Title VII of the Civil Rights Act of 1964 makes it unlawful for an employer to fail to hire or to discharge an individual or otherwise discriminate against such individual “with respect to his [or her] compensation, terms, conditions, or privileges of employment” because of a protected characteristic, including race.

To establish a claim of discrimination under Title VII, an individual must first show that he or she was subject to an “adverse employment action,” which has been judicially defined as an action that affects the terms and conditions of employment and which can include a discharge from employment, a failure to hire, a demotion, or the payment of unequal compensation.
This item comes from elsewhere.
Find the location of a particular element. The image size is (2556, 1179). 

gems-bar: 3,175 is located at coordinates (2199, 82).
The Fifth Circuit Court of Appeals historically has been one of the most restrictive federal appellate courts in its definition of an adverse employment action. However, in Thompson v. City of Waco, Texas, No. 13-50718 (September 3, 2014), the court recently held that a city police department’s restriction of a detective’s responsibilities after his return from a disciplinary suspension was sufficient to fall within the definition of “adverse employment action,” and to overcome the city’s motion to dismiss his lawsuit..

The Waco, Texas Police Department suspended the plaintiff, an African American police detective, and two white detectives following allegations that the three had falsified time sheets. After reinstating all three detectives, the City of Waco imposed restrictions on the plaintiff that it did not impose on the two white detectives. The restrictions precluded the plaintiff from (1) searching for evidence without supervision or logging in that evidence after discovery; (2) acting as the lead investigator on a matter, affiant in a criminal case, or evidence officer at a crime scene; and (3) working in an undercover capacity.
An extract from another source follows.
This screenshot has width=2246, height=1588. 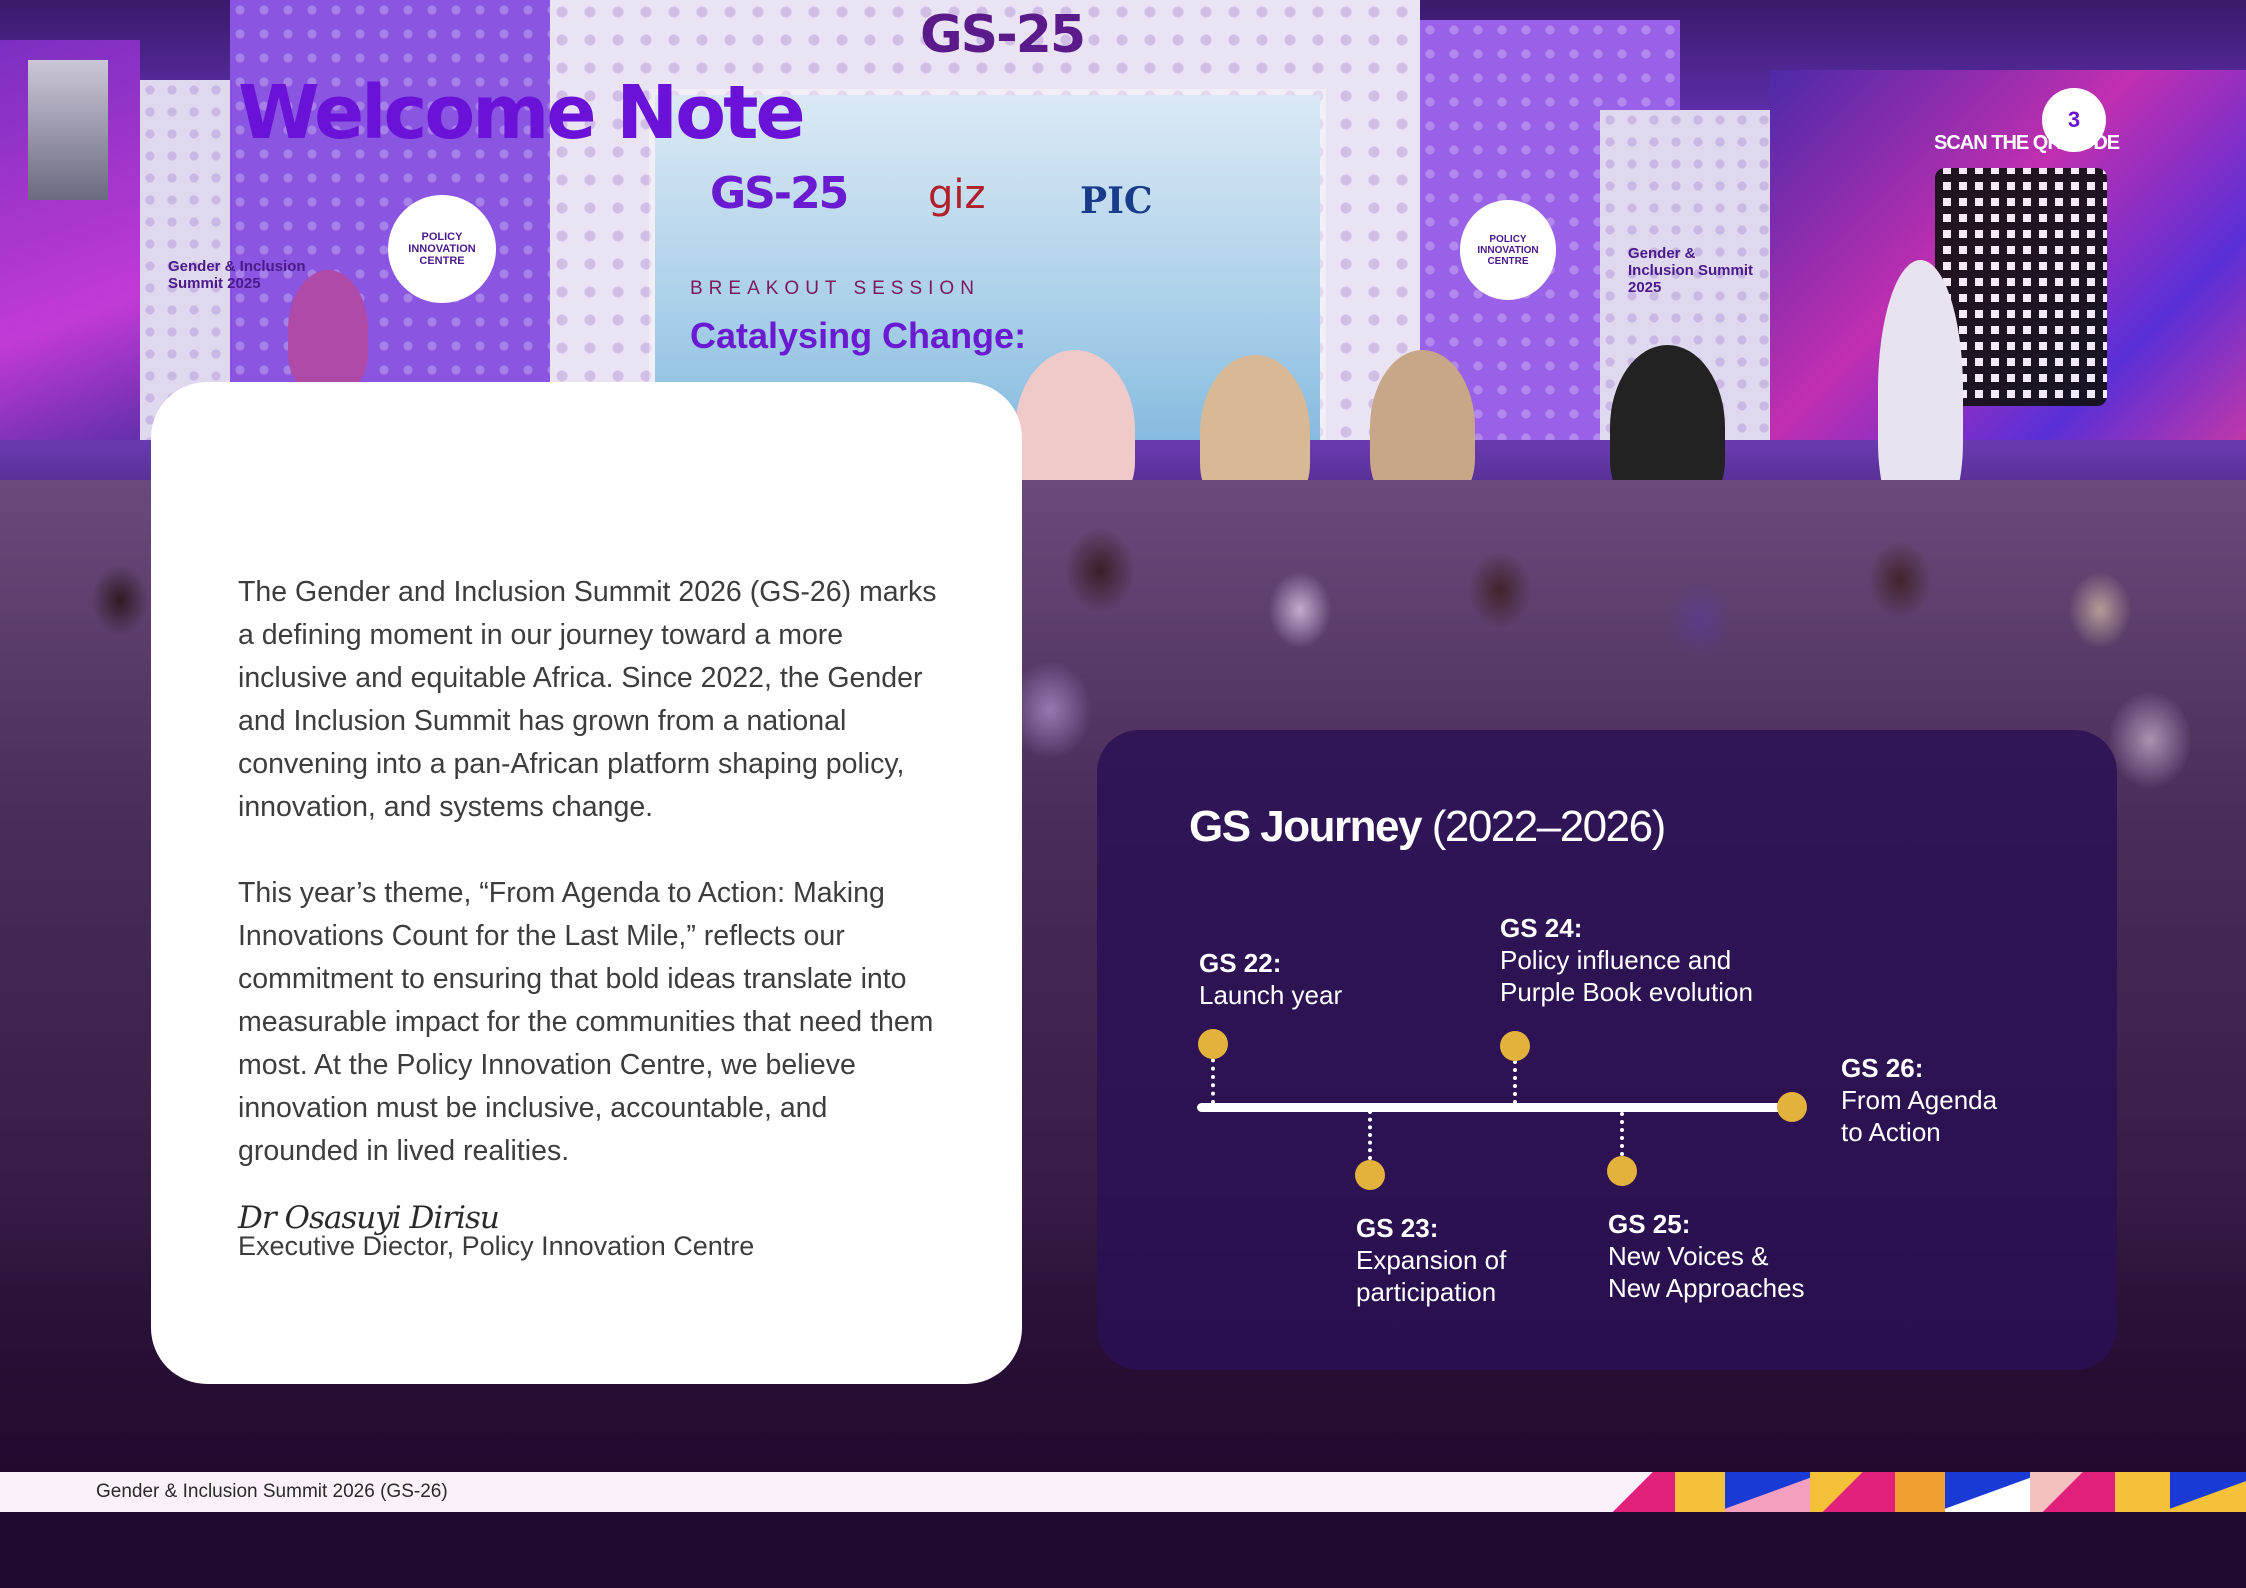 What do you see at coordinates (1650, 1224) in the screenshot?
I see `milestone-gs25-year: GS 25:` at bounding box center [1650, 1224].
According to the plaintiff, his new responsibilities were “significantly different,” less prestigious, less interesting, and less likely to lead to promotion than his prior responsibilities.

The plaintiff sued the City of Waco which moved to dismiss the suit arguing that the plaintiff had failed to set forth the required “adverse employment action” necessary to support a Title VII discrimination claim. The district court dismissed the plaintiff’s claims, finding that he had failed to allege an adverse employment action.
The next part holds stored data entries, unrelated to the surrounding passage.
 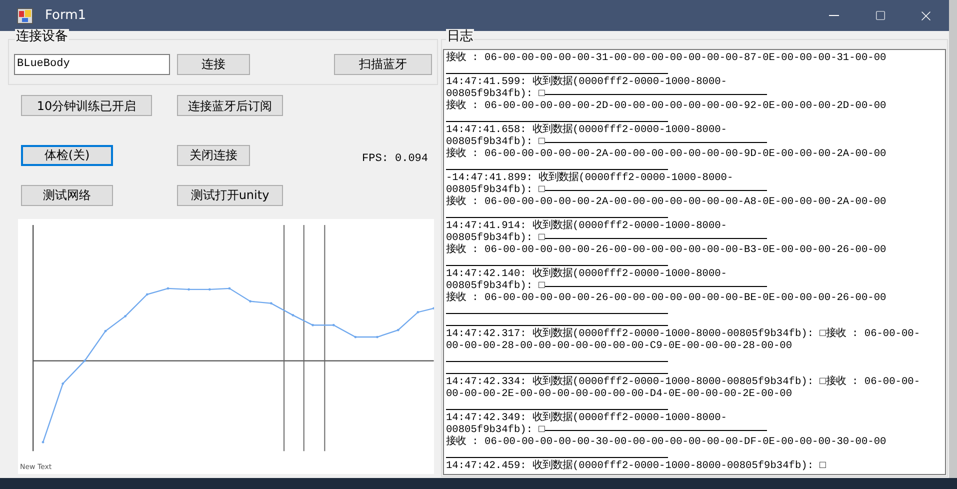 I want to click on log-line: 接收 : 06-00-00-00-00-00-31-00-00-00-00-00-00-00-87-0E-00-00-00-31-00-00, so click(x=666, y=58).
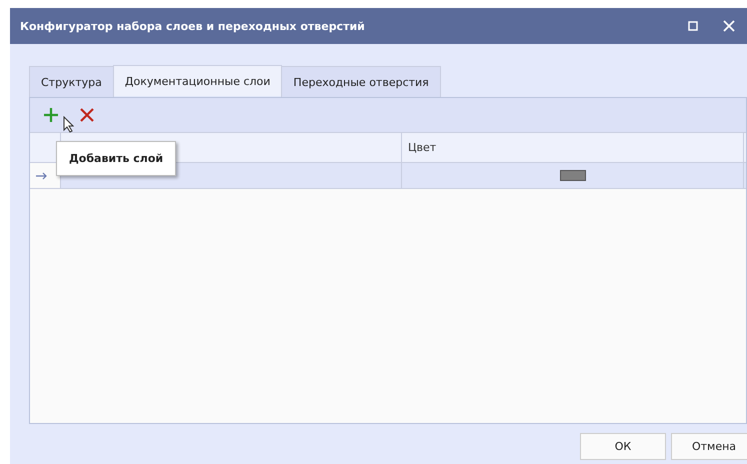 Image resolution: width=747 pixels, height=464 pixels. I want to click on tooltip: Добавить слой, so click(116, 158).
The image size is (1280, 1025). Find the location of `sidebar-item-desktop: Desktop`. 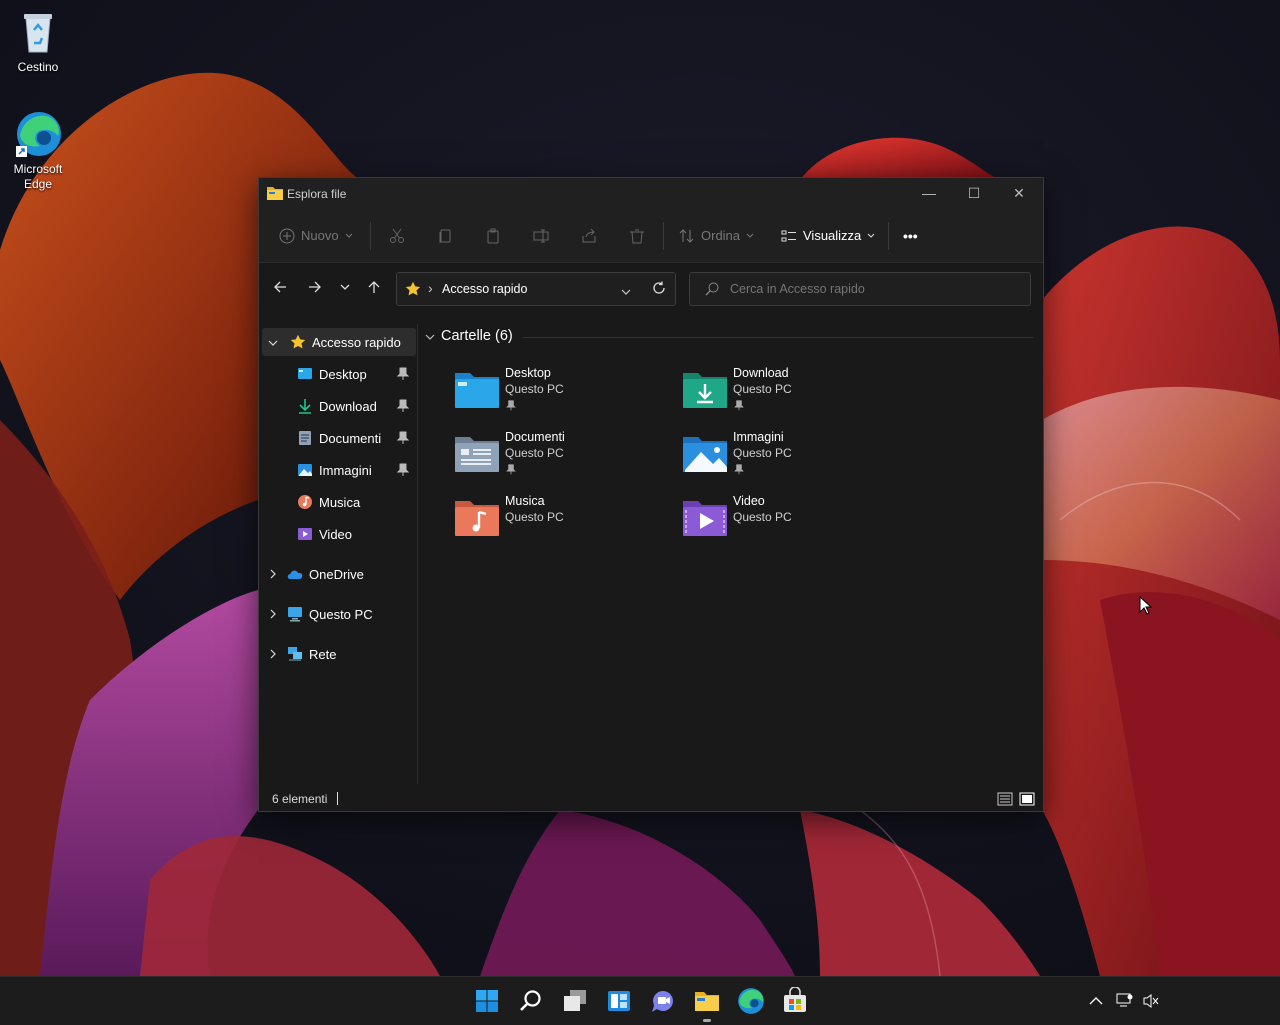

sidebar-item-desktop: Desktop is located at coordinates (336, 374).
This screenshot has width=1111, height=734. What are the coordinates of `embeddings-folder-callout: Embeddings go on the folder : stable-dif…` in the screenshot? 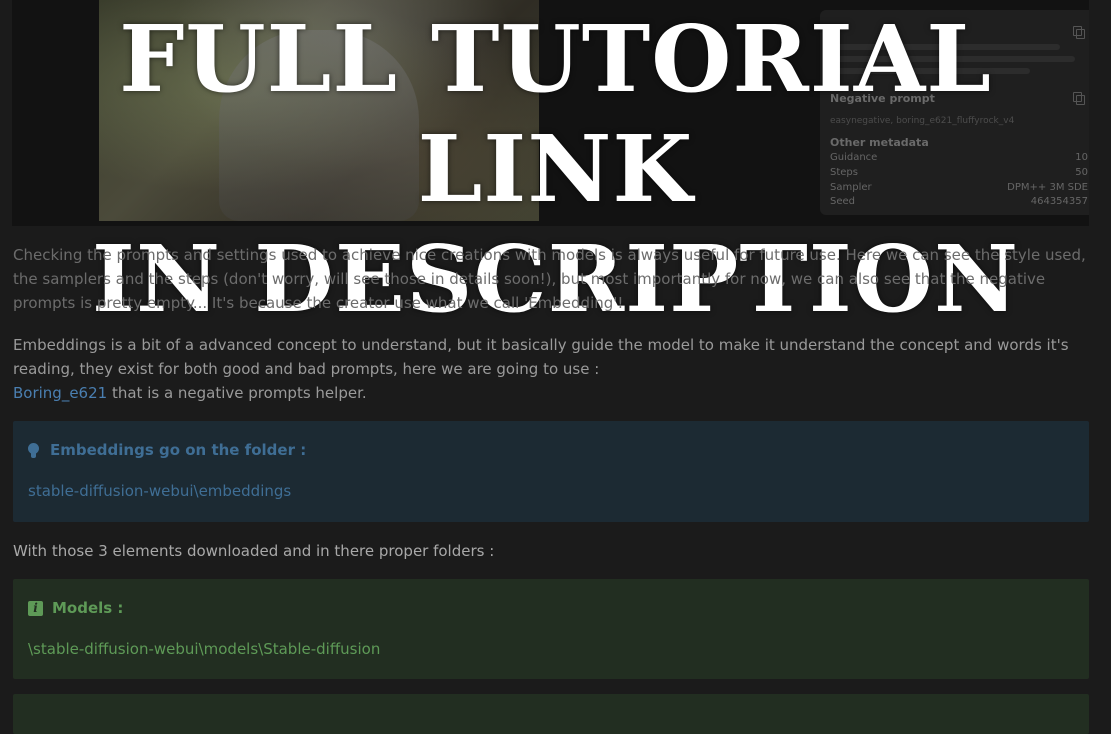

The district court’s decision was reversed by the Fifth Circuit, which found that while the mere “loss of some job responsibilities” does not automatically constitute an adverse employment action, it also does not mean that a change or loss of some responsibilities can never establish an actionable discrimination claim.

The plaintiff alleged that the Waco Police Department rewrote and restricted his job description to the extent that he now functions as an assistant to the other detectives, rather than a true detective in his own right. The plaintiff claimed to have lost essential job functions and stated that he no longer used his education and skills to act as a detective—circumstances that he contends are materially adverse. According to the Fifth Circuit, these alleged circumstances were materially adverse, and the plaintiff had stated a “plausible claim that he was subject to the equivalent of a demotion.”

The Fifth Circuit was quick to point out that it has “no view on Thompson’s likelihood of success” and that such determination is fact-intensive and “better suited for the summary-judgment or trial stage.” However, Thompson’s claims, as stated, overcome the initial hurdle required by Title VII to set forth an adverse employment action.

Key Takeaway

The lesson for employers here is clear: If the terms and conditions of employment are changed to an extent that they change the basic nature of the job itself—even without a diminution in the salary or benefits associated with the job—such action may be sufficiently “adverse” to support a discrimination claim under Title VII.